Community radio gets scant support from the Indian government. Photo: Pixabay
Community radio is an important service in rural India. Photo: Pixabay

People in rural areas of India continue to live with limited access to basic amenities such as water, sanitation, health-care facilities, and the benefits of various social-security programs. Community radio has emerged during the Covid-19 pandemic as one of strongest media for reaching communities.

Kasam, a resident of Gohana village in Mewat district, an area that was for a time part of the listed Covid-19 hotspots in the Indian state of Haryana, tunes in to community radio Alfaz-e-Mewat FM 107.8 and shares feedback on one of the daily live shows on the virus outbreak.

Lockdown, though necessary to contain the outbreak, has hit daily wagers, migrant workers, and even beggars very hard. The plight of truck drivers also bothers Kasam as the state borders are sealed and many have not been able to reach home. He inquires about the provisions made by government for relief of those who live hand-to-mouth and are without savings. 

The radio station, established by a rural-development non-governmental organization, the S M Sehgal Foundation, in 2012, broadcasts 13 hours a day, sharing useful and relevant information about the pandemic to communities across the state.

Jan Mohammad, of Ted village in Nuh district, thanks the community radio station for the range of programs offered during these challenging times. He shares how his family is following all the hygienic practices to stay safe, maintaining social distancing, and covering the face and mouth when coughing or sneezing. He offers a list of things for farmers to do while in their fields. 

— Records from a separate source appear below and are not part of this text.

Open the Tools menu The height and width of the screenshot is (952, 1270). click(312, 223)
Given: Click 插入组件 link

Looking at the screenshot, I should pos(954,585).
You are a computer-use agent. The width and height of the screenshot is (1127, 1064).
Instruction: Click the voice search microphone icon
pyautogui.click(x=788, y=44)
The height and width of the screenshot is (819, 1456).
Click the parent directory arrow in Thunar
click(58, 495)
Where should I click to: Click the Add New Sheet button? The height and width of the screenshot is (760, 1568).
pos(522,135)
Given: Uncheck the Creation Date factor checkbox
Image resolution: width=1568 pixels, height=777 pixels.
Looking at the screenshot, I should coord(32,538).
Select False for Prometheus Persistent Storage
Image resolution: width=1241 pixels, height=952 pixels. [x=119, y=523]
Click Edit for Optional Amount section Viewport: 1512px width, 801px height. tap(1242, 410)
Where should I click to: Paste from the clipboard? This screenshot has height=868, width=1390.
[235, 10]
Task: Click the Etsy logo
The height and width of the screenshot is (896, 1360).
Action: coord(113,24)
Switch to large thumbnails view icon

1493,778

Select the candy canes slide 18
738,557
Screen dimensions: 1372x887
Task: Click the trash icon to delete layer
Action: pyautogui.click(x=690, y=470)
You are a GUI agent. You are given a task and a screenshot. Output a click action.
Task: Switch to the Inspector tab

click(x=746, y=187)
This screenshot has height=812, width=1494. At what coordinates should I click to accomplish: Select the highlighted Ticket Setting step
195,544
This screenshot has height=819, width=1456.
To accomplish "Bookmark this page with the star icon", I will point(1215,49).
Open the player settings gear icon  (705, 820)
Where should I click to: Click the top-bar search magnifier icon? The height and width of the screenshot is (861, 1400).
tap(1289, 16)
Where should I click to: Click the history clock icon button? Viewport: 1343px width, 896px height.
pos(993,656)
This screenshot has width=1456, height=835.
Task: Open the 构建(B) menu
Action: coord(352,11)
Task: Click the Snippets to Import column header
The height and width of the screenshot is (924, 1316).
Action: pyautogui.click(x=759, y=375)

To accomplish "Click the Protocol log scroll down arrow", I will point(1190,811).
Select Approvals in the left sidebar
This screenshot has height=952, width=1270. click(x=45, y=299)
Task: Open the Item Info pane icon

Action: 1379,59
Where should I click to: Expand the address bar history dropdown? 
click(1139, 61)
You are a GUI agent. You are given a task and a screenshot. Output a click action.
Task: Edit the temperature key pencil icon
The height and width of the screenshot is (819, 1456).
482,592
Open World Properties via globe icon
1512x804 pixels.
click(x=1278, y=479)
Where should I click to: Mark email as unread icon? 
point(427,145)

Station director Pooja O Murada says the station’s first broadcast on Covid-19 aired on February 6, and the station team has continued to come up with more programs to serve as information lifelines in rural areas.

One critical subject covered is to ensure that the measures being taken by the government for remitting funds into the Jan Dhan accounts of people to provide free rations actually reach those who are entitled.

Each day someone at the station broadcasts the information shared by the relevant departments over WhatsApp and e-mails and interviews officials by phone to make announcements to make sure any gaps in awareness are tackled from the bottom up. Radio messages from the district collector, chief medical officer, and other government authorities help keep the community informed.

Combating anxiety

When the first phase of India’s nationwide lockdown was announced, there was a lot of confusion and anxiety about staying indoors and knowing what to do and how. Besides telling listeners about the guidelines, the radio team joined forces with the Rajbala Foundation, a national NGO working in the areas of health care and education.

Psychologists with the Rajbala Foundation have augmented the program 21 Din 21 Baatein from a mental-health perspective.

Psychologist Satish Kaushik said: “The program talks about being hopeful and finding joy in staying together and having time to oneself to pursue a hobby such as reading, playing cards, etc. Our endeavor turned out to be successful, as people shared how they are spending time playing their childhood games with children.”

When the second phase of the lockdown was announced on April 14, the radio program was renamed and extended. It stresses being more careful and acknowledging anxiety, stress, and other worries of listeners and the population at large.

Tips to identify fake news

A program aired twice in a week, Savdhaan, helps address the issue of fake news and false rumors floating on social media. Characteristics are described that help listeners to identify fake news from facts.

Anuradha Duvey, a reporter at Alfaz-e-Mewat who conducts the show, said: “While doing the show, I have learned so much about fake news. I now make it a point to verify the facts before forwarding any messages over social media. Engaging with volunteer social media activists and experts has enhanced my knowledge further.”

Short audio capsules describe what is known about Covid-19, how to protect oneself, and the process to get checked.

The fight will continue

Under the lockdown, all sectors including farming are greatly affected, and it will take a lot of effort to help these areas swing back to some form of normalcy.

Community radio continues to play a vital role in sharing information about the implementation of government programs, such as the supply of rations under the Targeted Public Distribution System, coverage of testing and treatment for Covid-19 under Pradhan Mantri Jan Arogya Yojana, direct cash transfers to female account holders of Pradhan Mantri Jan-Dhan Yojana, and advisories for farmers who have just harvested the wheat crop, ready to be sold in the market.

Community radio may not enjoy high patronage in terms of paid advertisements, but community broadcasters of more than 289 stations all across India are carrying out an essential role on the ground and/or remotely, bringing important information to people through innovative formats, awareness songs, storytelling, drama, and expert interviews with an unparalleled zeal that says, Together We Can!

Arti Manchanda Grover is program leader, communications, at the Sehgal Foundation. She holds a master’s degree in mass communication from Guru Jambheshwar University in Hisar, Haryana, and a journalism degree and business journalism and communication diploma from Delhi University.